Uma das alavancas de alto desempenho do setor é a inovação, uma importante aliada para suprir a alta e crescente demanda alimentar. Pesquisas recentes revelam um considerável desenvolvimento tecnológico no campo, apesar dos desafios. A PWC apurou que 45% das empresas do agro utilizam sensores IoT e 78% dos líderes planejam investir na integração da IA com plataformas tecnológicas. A última edição do índice Agrotech medido pela GS1[1] Brasil, que mensura o nível de automação e digitalização do agronegócio brasileiro, confirma avanços na modernização do setor.

De fato, um celeiro de inovações pôde ser visto na Agrishow – edição 2025, a maior feira de tecnologia agrícola da América Latina, sediada em Ribeirão Preto/SP. O público presente pôde capturar insights valiosos e fortalecer o senso de pertencimento a um dos setores mais estratégicos da economia mundial. Tecnologias customizadas de ponta a ponta da esteira produtiva foram apresentadas durante o evento, com a demonstração de robótica, machine learning (aprendizado de máquina), IoT (internet das coisas), veículos autônomos e elétricos, câmeras e sensores inteligentes, operabilidade por comando de voz, “máquinas agrícolas verdes”, diferentes ferramentas de IA (inteligência artificial), telemetria, softwares, plataformas e aplicações de “tirar o chapéu”. Essa robusta capacidade inventiva contribui para a agricultura de precisão, manejo em áreas de difícil acesso, otimização de decisões, aplicação precisa de insumos, agilidade corretiva, eficiência energética e o tão esperado aumento de produtividade, entre outras ofertas de valor.

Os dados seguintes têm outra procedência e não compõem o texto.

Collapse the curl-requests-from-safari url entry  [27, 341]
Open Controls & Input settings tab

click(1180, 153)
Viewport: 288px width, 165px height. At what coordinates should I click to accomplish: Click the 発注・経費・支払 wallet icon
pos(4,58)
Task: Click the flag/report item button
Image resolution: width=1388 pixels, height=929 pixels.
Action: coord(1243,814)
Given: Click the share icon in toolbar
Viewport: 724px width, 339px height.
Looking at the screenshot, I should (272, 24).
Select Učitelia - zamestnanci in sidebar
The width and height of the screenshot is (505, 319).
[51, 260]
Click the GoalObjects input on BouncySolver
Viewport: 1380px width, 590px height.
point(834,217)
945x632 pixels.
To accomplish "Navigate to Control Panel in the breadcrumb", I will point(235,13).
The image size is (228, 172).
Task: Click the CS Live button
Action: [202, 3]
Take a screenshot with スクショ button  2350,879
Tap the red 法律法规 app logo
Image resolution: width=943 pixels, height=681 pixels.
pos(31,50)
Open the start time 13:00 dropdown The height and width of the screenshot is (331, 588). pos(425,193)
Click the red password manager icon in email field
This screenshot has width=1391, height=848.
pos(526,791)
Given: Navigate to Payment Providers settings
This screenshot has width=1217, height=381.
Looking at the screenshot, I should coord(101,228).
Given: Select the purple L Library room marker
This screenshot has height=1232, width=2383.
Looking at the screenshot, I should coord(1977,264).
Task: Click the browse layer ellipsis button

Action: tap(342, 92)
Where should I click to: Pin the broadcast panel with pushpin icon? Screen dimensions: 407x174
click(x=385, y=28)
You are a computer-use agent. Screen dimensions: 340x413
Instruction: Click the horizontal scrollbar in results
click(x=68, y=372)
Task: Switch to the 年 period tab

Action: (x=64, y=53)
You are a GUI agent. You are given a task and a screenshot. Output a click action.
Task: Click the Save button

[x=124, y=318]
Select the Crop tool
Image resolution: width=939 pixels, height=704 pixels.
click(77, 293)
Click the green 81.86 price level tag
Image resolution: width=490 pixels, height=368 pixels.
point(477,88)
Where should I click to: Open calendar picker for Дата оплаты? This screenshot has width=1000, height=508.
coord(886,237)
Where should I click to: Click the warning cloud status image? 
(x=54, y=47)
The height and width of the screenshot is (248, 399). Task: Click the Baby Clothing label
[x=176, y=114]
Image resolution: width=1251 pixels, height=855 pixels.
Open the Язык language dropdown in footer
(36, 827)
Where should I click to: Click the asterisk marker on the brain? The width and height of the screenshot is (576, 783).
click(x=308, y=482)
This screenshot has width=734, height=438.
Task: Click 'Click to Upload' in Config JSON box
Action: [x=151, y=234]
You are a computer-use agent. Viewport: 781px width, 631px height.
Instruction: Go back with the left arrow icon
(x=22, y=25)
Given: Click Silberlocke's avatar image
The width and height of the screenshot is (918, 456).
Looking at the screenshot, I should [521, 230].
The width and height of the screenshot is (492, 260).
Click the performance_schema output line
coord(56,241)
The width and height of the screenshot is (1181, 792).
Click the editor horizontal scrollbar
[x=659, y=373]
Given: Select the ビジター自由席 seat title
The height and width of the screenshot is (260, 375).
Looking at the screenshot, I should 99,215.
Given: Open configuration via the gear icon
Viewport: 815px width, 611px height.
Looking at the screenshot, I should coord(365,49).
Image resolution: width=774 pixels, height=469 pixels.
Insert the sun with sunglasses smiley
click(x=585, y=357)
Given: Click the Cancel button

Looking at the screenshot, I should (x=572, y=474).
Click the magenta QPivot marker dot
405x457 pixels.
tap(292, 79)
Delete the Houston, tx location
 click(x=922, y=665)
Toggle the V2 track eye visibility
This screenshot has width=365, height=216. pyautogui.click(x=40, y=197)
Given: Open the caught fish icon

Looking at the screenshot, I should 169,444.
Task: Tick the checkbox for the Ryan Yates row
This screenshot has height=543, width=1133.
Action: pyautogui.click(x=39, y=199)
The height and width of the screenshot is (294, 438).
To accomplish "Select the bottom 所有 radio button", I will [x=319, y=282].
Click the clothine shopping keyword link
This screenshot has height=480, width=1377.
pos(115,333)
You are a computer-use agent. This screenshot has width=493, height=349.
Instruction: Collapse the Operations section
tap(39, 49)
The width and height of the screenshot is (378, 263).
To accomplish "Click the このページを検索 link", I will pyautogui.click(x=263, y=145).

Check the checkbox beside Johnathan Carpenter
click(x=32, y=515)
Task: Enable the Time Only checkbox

A indústria do Agro chegou a sua 5ª revolução, em plena onda de disruptividade. E, para extrair a sua máxima potencialidade, é preciso zelar pelas boas práticas de mercado, para o equilíbrio entre a conformidade, a eficiência e a sustentabilidade. A atual Agricultura 5.0 é marcada pelo alto volume de processamento de informações, tornando a governança de dados, foco de atenção na detecção e resposta a riscos. Informações massivas, incluindo Dados Pessoais[2], de diversas fontes e categorias[3] são embarcadas nas tecnologias e nos processos operacionais e estratégicos porteira afora, além de segredos industriais, aspectos concorrenciais e outras questões legalmente protegidas.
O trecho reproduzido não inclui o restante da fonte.